• Records for the exercise:

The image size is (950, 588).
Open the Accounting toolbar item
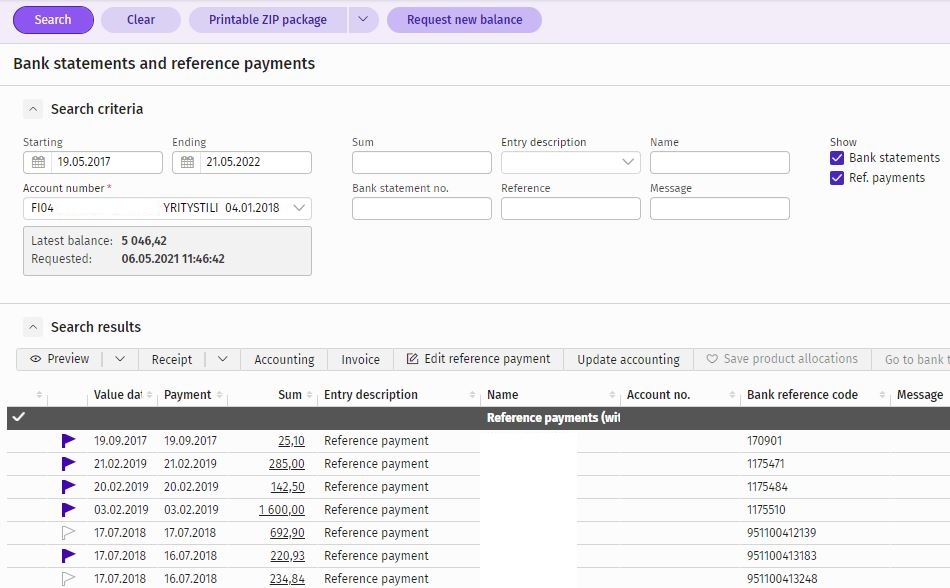click(x=284, y=360)
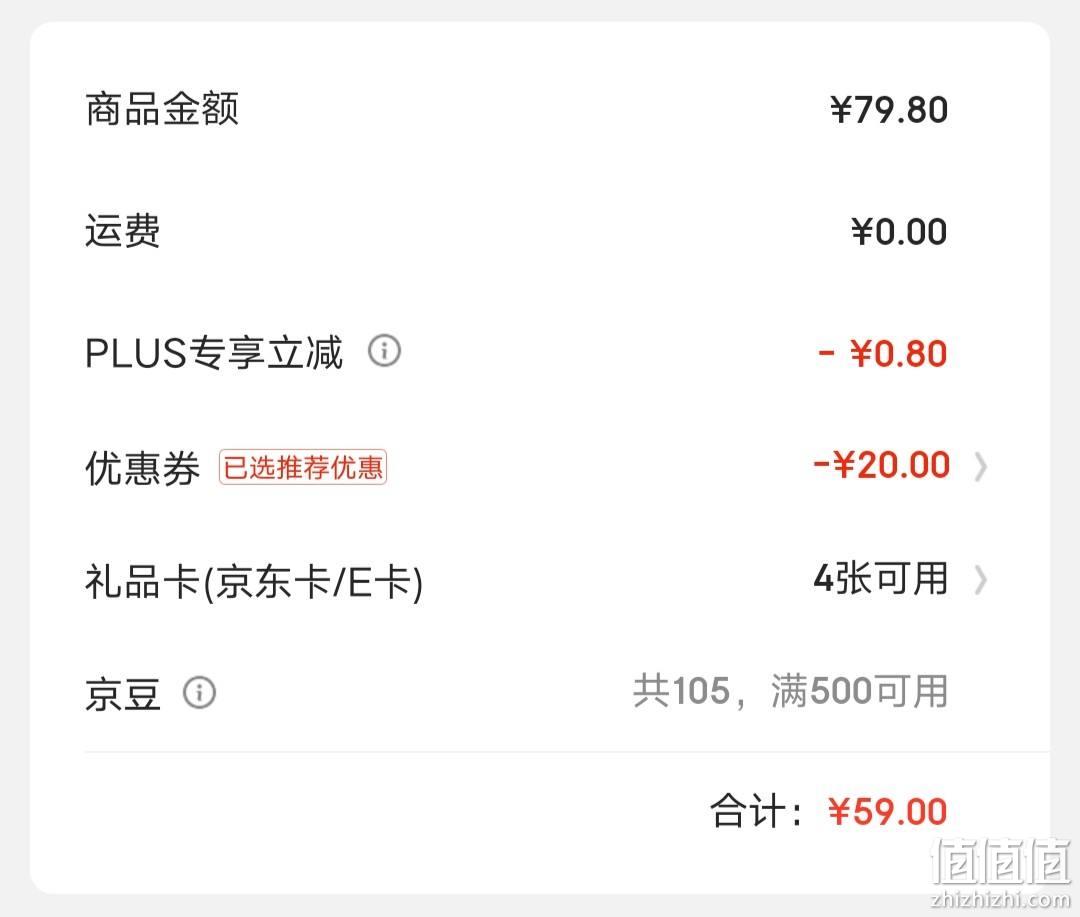Tap the 已选推荐优惠 tag

(303, 467)

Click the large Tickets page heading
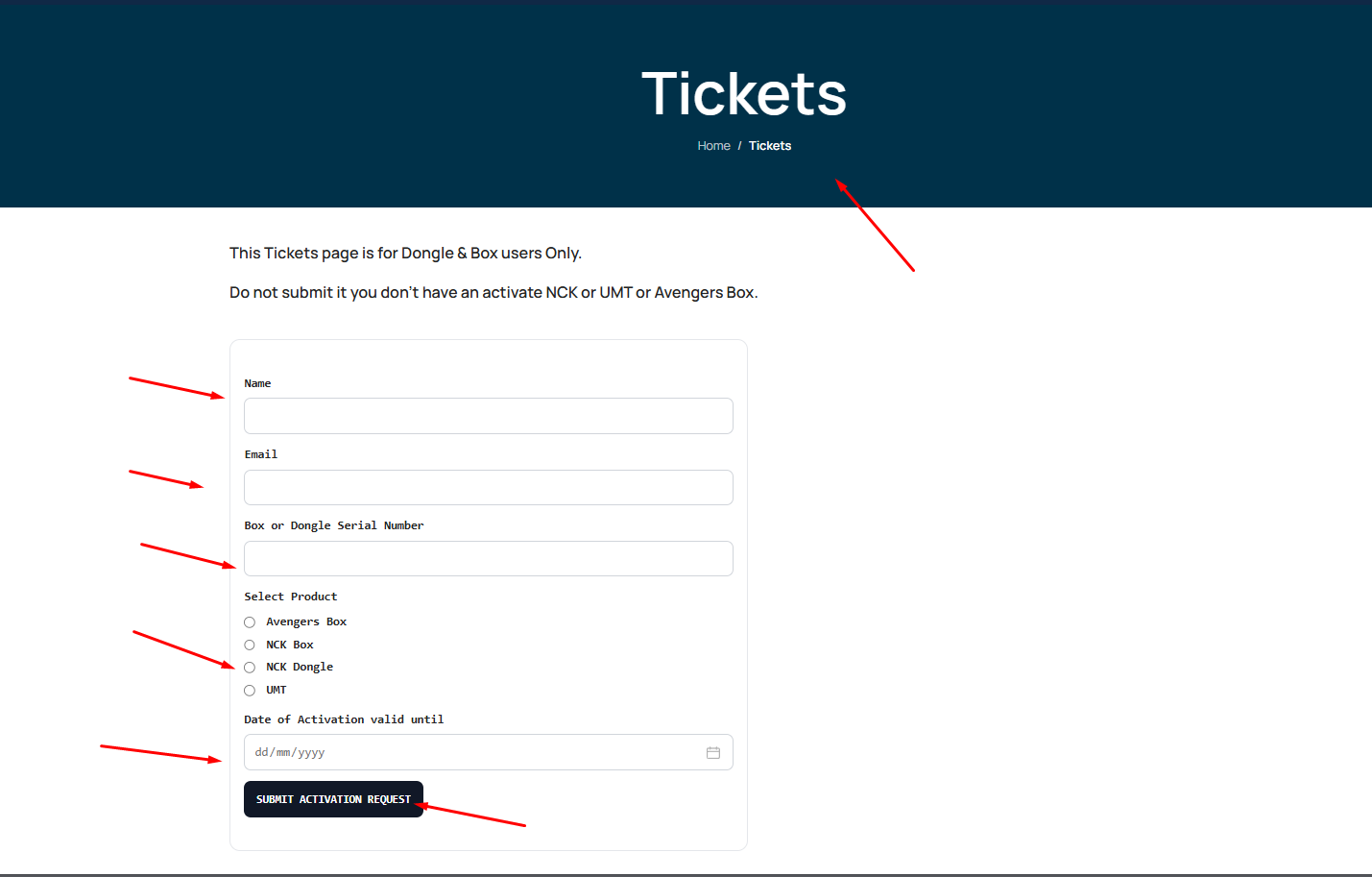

• Task item:
The listing above must be restated word for word. Its pictures are to be left out.

• Solution to this exercise:
The image size is (950, 588).
Open the Accounting toolbar item
click(x=284, y=360)
Tap the 已选推荐优惠 tag

(303, 467)

Click the large Tickets page heading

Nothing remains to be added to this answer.